Review Summary: The holy grail of pop-punk explains a lot about an increasingly disappointing genre.
Pop punk is a genre that has continually annoyed people for over a decade now. Starting off, as the ethos goes, with Green Day's Dookie
, the genre quickly became stale, with only a few tricks and no real opportunity for advancement or creativity as a genre. But whatever standing Dookie
may have as the first real pop punk album, there's no doubt that the genre's holy grail is blink-182's Enema of the State
, a juvenile, repetitive album that expresses mostly nothing.
It's all fun and games. Maybe I'm just too serious of a guy. For whatever reason, I don't find the refrain "I need a girl that I can train" ("Dumpweed") funny. Nor do I find the jokes about humping dogs and making prank calls from payphones particularly funny, either. It's not because these things are offensive; after all, blink is only letting out the inner adolescent boy. It's because they just aren't funny, and especially in the context of an album featuring some of the most obnoxious vocals (from co-lead vocalist Tom Delonge) you'll ever hear and constant misfired attempts at catchy songwriting.
Take the song's most popular single, "All The Small Things." It features a simplistic pop hook that comes close to working, a simple "na na na na na na na na na na." The problem is that it doesn't function as a pop hook, because there's nothing there to be hooked in for. The verse for the most part features four different notes sung in vocalist Delonge's ear piercing nasal whine. The chorus is essentially non-existent, a five second buildup to another "na na na na". By the time the song is done, you really don't care anymore about whatever it is Delonge is incoherently trying to say. You just want the na's to end already.
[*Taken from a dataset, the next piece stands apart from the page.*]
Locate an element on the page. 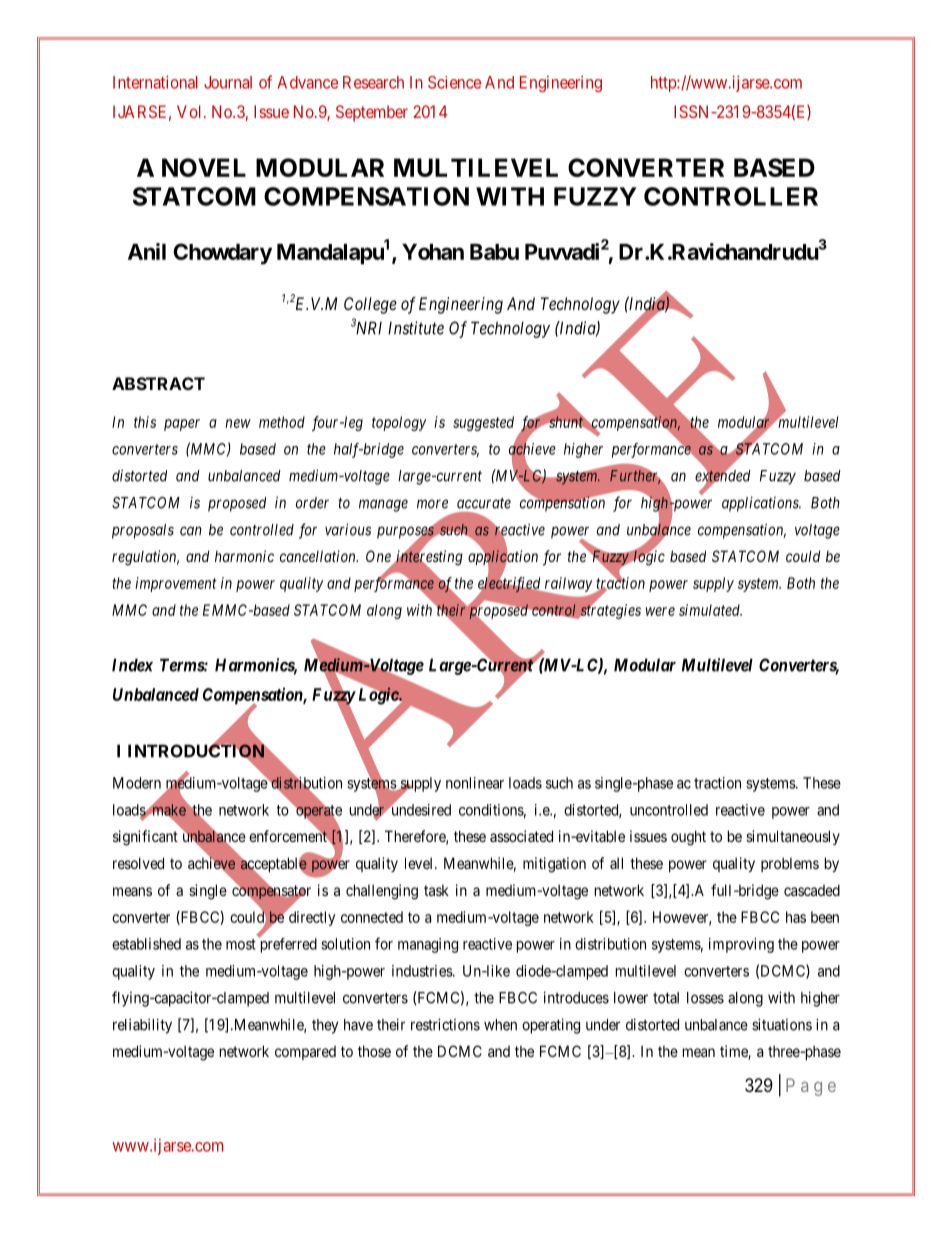 Image resolution: width=952 pixels, height=1233 pixels. simultaneously is located at coordinates (793, 837).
Other songs ("Don't Leave Me," "Mutt," "Anthem") don't even feature a pop hook, which sort of takes out the "pop" in pop punk. Factor in the fact that that this isn't punk either, and you start to wonder what exactly this is
, anyway. And all the faceless, nameless scene bean pop-punk bands sprouting up all over God's green earth" This is where they got it from in case you were wondering. Also, minus points for featuring a random attempt at writing a real bummer of a song ("Adam's Song") in the middle of what is supposedly a party album.